In summary, this FACS study of NKR expression during VACV infection did not highlight a dominating NKR similar to that observed during mCMV infection. However, in combination with transcriptomic and bioinformatic studies, this allowed the identification of a few candidate NKRs (Ly108, CD319, NKRP1B, NKRP1F, CD160) that may be involved in the immune response to VACV. Markers known to be associated with the development of memory NK cells were upregulated after VACV infection at 6.5 d.p.i., suggesting that a subset of circulating NK could retain memory qualities and remain long-lived.

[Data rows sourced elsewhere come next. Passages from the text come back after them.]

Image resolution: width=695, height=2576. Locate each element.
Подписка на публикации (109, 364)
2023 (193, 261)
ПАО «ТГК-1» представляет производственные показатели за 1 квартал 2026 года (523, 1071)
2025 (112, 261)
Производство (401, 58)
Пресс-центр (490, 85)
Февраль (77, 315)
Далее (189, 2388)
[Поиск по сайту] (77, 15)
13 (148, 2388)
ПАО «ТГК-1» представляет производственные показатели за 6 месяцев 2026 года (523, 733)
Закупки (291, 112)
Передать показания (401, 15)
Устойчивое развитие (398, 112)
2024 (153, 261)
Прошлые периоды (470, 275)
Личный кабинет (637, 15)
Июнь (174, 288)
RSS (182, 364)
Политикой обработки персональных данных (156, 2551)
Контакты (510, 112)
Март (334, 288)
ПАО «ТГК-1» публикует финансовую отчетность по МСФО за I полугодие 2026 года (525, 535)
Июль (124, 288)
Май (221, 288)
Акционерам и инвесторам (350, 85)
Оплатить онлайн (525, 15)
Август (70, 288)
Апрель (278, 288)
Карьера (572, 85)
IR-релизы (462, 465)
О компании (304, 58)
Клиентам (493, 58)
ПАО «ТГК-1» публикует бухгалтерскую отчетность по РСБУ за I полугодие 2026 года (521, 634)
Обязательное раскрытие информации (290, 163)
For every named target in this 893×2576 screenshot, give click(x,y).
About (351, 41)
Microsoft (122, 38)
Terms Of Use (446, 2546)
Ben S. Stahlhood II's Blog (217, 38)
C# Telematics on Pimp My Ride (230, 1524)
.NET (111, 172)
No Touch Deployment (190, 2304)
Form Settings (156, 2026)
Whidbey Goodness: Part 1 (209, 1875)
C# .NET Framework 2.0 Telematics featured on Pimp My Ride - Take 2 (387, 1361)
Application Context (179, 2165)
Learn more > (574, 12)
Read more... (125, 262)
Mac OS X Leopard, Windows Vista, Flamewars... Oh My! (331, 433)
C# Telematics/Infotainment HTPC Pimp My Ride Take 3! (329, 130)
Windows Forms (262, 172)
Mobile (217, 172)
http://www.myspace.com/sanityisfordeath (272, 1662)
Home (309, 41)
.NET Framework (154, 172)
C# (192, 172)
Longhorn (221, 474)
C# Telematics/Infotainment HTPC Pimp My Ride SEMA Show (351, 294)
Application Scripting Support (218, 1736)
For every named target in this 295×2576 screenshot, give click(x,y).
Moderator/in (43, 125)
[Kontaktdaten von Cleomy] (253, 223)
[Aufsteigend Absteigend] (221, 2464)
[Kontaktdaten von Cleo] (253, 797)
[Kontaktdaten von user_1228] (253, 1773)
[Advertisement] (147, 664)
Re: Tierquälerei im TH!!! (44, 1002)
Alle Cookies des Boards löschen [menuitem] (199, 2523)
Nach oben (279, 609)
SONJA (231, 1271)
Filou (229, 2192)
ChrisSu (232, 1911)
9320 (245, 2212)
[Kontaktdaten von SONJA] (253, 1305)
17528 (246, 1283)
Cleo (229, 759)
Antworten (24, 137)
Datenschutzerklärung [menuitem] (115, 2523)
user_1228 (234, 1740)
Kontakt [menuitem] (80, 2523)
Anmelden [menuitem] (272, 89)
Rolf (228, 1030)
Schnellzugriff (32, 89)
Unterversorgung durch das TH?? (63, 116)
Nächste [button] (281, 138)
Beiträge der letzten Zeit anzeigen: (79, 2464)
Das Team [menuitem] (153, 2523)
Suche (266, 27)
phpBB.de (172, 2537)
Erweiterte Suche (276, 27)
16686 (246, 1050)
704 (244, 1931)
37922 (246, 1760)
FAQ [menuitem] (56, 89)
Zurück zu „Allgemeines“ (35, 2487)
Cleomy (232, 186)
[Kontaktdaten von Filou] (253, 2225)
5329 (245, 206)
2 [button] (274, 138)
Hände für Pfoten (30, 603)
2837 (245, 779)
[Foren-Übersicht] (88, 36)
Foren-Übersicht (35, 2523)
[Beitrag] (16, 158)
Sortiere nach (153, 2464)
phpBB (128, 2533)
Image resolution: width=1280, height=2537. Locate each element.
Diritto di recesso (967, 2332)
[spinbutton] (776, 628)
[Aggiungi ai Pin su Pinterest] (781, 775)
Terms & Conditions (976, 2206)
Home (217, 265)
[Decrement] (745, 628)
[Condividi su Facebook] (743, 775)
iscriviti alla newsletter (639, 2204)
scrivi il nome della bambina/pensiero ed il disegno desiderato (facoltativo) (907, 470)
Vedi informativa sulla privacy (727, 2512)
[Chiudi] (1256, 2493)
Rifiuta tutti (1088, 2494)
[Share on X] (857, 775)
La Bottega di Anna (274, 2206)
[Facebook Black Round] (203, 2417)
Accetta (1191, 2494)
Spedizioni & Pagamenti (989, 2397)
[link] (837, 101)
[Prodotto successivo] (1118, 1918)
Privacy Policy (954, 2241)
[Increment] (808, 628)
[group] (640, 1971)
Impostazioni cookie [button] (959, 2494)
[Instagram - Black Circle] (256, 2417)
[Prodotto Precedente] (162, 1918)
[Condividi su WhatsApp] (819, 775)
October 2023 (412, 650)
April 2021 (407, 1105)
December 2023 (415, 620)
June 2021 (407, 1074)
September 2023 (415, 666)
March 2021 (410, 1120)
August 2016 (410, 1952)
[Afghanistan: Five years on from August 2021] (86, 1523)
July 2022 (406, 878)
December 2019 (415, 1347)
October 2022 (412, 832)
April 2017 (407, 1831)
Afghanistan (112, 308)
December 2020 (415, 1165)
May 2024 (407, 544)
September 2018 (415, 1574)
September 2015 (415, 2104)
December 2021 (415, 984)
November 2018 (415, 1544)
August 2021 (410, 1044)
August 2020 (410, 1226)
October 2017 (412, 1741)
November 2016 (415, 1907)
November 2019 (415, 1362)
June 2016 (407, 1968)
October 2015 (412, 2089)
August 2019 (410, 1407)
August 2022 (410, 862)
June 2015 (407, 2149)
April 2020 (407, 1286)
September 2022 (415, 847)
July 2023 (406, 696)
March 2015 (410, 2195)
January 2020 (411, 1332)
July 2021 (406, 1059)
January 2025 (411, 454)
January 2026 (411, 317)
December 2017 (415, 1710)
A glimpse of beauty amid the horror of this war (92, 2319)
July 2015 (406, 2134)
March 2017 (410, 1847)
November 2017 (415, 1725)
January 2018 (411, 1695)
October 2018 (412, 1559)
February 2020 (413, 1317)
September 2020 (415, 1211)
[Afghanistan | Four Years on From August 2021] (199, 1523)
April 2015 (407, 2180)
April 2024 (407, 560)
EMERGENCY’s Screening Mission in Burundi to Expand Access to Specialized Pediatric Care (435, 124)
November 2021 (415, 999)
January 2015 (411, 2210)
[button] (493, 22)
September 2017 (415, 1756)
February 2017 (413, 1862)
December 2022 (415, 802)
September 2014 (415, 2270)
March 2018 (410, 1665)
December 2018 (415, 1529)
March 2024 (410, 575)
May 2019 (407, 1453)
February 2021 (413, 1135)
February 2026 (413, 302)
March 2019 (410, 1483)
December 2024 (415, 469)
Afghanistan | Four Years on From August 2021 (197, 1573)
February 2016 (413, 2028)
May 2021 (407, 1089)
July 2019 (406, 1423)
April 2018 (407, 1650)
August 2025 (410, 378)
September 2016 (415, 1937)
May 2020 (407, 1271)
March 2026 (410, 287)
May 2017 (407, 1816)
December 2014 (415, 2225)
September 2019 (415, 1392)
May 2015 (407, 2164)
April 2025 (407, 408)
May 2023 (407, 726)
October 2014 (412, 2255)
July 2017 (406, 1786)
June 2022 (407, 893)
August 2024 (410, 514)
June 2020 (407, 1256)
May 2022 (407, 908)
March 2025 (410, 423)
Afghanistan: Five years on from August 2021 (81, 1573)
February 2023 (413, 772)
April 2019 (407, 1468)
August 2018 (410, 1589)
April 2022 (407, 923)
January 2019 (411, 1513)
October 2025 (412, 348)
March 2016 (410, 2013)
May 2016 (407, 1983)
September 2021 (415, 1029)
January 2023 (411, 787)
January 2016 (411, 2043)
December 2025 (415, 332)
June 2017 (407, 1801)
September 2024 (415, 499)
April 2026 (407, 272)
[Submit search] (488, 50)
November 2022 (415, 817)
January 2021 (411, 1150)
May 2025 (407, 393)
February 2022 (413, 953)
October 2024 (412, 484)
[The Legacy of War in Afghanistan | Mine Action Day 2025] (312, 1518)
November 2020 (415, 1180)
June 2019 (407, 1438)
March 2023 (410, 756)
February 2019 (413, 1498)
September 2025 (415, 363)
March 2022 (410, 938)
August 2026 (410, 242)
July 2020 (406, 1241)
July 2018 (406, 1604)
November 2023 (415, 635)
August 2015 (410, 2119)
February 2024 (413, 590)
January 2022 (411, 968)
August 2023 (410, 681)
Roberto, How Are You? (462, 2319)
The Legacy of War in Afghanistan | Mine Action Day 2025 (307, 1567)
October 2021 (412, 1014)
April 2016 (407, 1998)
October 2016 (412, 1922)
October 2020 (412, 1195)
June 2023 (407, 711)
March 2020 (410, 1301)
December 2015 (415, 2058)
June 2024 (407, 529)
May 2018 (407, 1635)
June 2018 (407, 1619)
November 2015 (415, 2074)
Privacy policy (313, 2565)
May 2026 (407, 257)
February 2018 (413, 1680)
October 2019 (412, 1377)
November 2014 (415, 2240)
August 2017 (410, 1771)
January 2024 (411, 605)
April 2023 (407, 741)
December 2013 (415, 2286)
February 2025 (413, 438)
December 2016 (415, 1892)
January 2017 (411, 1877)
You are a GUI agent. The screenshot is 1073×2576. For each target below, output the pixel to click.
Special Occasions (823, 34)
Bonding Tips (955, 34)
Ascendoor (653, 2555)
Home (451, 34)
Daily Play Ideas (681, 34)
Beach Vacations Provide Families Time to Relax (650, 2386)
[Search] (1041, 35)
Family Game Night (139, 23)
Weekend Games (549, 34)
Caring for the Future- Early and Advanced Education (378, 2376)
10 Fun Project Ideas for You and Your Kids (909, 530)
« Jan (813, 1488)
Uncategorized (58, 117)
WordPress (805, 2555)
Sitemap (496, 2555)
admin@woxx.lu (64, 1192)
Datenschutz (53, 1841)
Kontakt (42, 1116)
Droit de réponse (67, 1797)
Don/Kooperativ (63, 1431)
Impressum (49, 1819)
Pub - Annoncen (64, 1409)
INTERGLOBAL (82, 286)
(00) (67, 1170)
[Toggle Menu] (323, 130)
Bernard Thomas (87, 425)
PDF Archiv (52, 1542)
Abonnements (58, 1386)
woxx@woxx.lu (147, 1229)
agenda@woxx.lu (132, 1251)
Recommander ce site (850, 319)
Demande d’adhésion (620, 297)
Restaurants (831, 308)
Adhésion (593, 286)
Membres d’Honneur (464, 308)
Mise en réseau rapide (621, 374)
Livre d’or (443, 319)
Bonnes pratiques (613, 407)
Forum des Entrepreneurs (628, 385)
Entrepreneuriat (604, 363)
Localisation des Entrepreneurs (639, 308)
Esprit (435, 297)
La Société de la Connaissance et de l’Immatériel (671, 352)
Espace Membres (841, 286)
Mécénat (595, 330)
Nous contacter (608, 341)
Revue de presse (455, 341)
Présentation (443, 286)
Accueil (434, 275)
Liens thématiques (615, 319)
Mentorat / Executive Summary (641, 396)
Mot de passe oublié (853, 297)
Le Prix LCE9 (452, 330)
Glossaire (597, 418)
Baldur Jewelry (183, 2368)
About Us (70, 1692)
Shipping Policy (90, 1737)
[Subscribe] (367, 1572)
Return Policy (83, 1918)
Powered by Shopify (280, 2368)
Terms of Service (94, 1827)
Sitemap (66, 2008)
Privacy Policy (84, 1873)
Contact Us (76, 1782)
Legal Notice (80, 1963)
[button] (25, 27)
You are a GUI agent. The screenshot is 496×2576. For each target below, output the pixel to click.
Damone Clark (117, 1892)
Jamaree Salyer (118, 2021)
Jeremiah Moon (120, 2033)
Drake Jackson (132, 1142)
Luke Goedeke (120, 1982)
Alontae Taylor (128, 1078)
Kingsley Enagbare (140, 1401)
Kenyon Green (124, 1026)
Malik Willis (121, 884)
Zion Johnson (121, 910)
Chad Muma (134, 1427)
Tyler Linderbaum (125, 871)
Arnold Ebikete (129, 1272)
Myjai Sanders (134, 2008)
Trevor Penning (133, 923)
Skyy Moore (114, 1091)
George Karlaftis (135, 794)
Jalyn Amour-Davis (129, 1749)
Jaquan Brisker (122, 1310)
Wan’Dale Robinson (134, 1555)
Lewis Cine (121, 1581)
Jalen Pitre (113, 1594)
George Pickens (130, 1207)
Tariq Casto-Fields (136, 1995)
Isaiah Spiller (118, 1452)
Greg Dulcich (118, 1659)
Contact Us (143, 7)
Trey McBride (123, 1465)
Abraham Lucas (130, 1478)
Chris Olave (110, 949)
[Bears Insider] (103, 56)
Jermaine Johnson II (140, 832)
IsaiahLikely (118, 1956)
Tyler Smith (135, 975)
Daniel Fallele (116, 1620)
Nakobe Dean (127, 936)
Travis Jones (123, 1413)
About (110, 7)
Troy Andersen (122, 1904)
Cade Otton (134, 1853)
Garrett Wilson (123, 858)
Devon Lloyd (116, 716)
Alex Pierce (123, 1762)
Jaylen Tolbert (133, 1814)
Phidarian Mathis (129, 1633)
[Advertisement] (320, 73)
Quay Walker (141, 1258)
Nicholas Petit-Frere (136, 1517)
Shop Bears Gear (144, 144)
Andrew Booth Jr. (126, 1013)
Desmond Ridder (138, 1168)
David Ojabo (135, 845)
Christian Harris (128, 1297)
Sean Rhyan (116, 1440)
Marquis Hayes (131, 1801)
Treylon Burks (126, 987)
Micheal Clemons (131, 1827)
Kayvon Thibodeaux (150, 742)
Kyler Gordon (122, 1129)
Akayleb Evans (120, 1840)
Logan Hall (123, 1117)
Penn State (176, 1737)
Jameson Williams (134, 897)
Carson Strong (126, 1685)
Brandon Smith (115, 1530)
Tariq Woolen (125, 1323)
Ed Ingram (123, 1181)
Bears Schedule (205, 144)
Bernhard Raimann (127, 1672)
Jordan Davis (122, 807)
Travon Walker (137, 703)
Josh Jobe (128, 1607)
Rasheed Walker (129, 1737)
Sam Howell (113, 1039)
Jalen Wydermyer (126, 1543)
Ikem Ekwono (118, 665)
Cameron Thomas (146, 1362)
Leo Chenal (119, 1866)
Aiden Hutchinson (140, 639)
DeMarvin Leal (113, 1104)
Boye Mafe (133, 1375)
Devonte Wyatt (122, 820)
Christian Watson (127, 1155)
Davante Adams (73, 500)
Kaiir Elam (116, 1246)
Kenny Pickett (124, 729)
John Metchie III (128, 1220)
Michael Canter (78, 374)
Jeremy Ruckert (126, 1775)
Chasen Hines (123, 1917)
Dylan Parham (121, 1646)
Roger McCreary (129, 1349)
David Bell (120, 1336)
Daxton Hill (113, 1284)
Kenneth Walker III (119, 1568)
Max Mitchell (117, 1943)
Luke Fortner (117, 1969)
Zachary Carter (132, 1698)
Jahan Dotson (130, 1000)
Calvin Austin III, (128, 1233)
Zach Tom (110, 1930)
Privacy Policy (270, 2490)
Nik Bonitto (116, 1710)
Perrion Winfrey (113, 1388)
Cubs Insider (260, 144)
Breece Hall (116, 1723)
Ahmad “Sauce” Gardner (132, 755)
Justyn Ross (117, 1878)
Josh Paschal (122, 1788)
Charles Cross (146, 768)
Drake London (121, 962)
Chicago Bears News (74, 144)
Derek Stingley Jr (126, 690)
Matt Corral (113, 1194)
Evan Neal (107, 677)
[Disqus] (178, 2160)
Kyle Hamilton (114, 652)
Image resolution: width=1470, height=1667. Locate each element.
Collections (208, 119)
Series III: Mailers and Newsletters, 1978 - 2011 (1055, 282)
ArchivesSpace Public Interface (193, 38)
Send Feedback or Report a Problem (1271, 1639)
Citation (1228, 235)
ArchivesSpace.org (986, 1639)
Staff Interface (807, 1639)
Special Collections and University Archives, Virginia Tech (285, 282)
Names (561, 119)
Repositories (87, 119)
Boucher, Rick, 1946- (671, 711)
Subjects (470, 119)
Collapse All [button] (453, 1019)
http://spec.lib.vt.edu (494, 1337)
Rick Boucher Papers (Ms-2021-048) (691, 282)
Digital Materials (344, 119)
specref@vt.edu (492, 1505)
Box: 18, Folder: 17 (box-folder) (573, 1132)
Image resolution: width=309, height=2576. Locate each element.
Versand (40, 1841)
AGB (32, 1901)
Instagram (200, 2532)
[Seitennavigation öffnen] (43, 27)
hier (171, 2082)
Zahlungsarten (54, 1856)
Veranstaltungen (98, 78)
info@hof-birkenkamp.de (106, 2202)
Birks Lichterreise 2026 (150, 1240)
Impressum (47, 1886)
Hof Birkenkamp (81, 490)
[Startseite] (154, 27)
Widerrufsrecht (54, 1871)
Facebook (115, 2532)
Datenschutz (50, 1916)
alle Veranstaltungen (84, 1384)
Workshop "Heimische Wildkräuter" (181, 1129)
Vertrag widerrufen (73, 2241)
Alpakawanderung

However, the adoptive transfer of splenic or hepatic NK cells from vaccinated mice into naïve mice did not confer protection upon VACV challenge. On the contrary, the adoptive transfer of serum, CD8+ T cells and total splenocytes did confer protection upon challenge. This is consistent with the established ability of VACV to induce the development of strong and specific humoral and CD8+ memory cells. The inability of VACV-primed NK cells to confer protection is in contrast with a study reporting that Thy1+ hepatic VACV-primed NK cells that were adoptively transferred into naïve into RAG1ko mice conferred protection upon viral challenge (12). Multiple reasons could explain this discrepancy. The main difference is the recipient mice used. Whilst we used immunocompetent mice, Gillard et al. used Rag1 knockout mice, in which transferred NK cells may provide their protective capacities in a niche now unoccupied by other lymphocytes. In an extension to this argument, multiple studies which demonstrated NK memory protective abilities were performed in new-born or immunodeficient mice (12, 39). Alternatively, immunodeficient recipient might allow for higher amplification and better survival of transferred NK cells than WT hosts.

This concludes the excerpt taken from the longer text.